Kayseri’nin tarihi sokaklarından birinde yaşanan trajik bir olay, tüm Türkiye’yi derinden sarstı. Henüz beş aylık olan Mehtap bebek, evinde ölü bulundu. Olayın ardından yapılan incelemelerde, Mehtap’ın anne ve babası hakkında sürpriz gelişmeler yaşandı. Aile içindeki anlaşmazlıklar ve kötü yaşam koşulları, küçük bebeğin ölümüne yol açan faktörler olarak gündeme geldi. Cesedi bulunan Mehtap bebeğin anne ve babası, Türkiye’nin birçok yerinde gündem oluşturan ceza ile karşı karşıya kaldı.
Mehtap bebeğin ölümüne dair yürütülen soruşturma, birçok ayrıntıyı gün ışığına çıkardı. Ebeveynleri, Altan ve Aylin, evlerinde başka sorunların yanı sıra, psikolojik problemlerle mücadele ettiğini belirtti. Aile içindeki sorunların büyümesi, sosyal hizmetlerin müdahalelerine ihtiyaç duyulmasına yol açmıştı. Ancak, yapılan bildirime rağmen, aileye daha fazla destek verilmediği iddia edildi.

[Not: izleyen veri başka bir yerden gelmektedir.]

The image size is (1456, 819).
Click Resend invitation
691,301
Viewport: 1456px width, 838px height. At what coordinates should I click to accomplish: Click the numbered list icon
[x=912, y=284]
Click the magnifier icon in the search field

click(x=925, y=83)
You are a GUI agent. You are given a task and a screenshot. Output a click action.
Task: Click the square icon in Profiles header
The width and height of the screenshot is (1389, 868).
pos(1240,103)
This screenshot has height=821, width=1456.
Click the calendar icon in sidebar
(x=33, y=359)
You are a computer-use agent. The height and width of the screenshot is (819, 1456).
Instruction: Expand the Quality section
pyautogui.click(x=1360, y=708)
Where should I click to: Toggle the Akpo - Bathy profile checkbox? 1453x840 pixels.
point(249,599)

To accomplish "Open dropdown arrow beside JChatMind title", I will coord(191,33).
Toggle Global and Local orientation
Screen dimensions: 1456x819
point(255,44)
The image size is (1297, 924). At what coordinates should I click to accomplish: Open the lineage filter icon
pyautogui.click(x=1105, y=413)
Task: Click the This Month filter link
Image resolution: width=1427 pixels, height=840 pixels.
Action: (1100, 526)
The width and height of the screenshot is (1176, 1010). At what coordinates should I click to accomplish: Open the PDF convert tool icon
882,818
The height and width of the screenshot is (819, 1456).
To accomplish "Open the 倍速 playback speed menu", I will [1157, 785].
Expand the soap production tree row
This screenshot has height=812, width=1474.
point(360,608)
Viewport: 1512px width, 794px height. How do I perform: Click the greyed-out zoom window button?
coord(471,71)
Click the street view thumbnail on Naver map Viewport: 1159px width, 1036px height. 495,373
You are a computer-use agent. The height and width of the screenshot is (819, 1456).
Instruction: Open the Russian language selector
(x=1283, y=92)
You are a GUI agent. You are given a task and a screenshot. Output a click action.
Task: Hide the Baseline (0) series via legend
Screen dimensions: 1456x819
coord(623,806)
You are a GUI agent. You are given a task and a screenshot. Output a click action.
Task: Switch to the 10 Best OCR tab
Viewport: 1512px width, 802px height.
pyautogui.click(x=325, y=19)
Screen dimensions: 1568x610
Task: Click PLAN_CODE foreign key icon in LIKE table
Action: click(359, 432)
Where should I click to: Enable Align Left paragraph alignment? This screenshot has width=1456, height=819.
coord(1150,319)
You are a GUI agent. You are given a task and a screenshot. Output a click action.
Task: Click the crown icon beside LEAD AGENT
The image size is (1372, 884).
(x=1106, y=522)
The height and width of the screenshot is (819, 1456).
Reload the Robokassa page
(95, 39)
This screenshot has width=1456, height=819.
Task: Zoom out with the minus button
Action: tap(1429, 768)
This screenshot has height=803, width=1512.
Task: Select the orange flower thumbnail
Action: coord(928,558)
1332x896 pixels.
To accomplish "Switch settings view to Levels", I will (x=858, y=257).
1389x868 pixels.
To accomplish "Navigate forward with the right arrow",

Mehtap bebeğin ölümüne dair otopsi raporlarında, ölüm nedeninin açlık, ihmal gibi sebeplerle ilişkili olduğu ortaya çıktı. Ayrıca, komşuların ifadeleri, çiftin bebeklerine gereken bakımı gösteremediğini destekler nitelikteydi. Yerel halk, Altan ve Aylin’in aile içindeki şiddetli tartışmalarını ve yetersiz beslenme koşullarını gözlemleyip, sosyal hizmetlere bildirmiş olsalar da, yaşanan trajedi bu bildirimlerin yeterli olmadığını gösterdi. Olayın ardından yapılan incelemeler, aile sorunlarının çaresiz bir sonuca yol açtığını kanıtlar nitelikteydi.
Kayseri Cumhuriyet Başsavcılığı, yürütülen soruşturma neticesinde, ebeveynlerin ihmal ve kötü muamele suçlamasıyla yargılanmasına karar verdi. İlk duruşma sonucunda anne Aylin, 12 yıl hapis cezasına çarptırılırken, baba Altan'a ise 10 yıl hapis cezası verildi. Mahkeme, verilen cezanın caydırıcı olması amacıyla ağırlaştırılmış müebbet hapis cezasına yönelik bir karar verebileceğini de vurguladı.
Anne ve baba, kararın verilmesinin ardından sosyal medyada büyük bir tartışmaya neden oldu. Çeşitli çevrelerden gelen tepkiler, cezanın yetersiz olduğu yönünde oldu. Birçok sosyal medya kullanıcısı, “Bir çocuk için verilen bir yıl bile yetersiz” yorumlarıyla ailelerin üzerindeki sorumluluğun daha fazla olması gerektiğini savundu. Özellikle, toplumun gözünden kaçan aile içi sorunlara dikkat çekerek, benzer olayların yaşanmaması için toplumsal bilincin artırılması gerektiği vurgulandı.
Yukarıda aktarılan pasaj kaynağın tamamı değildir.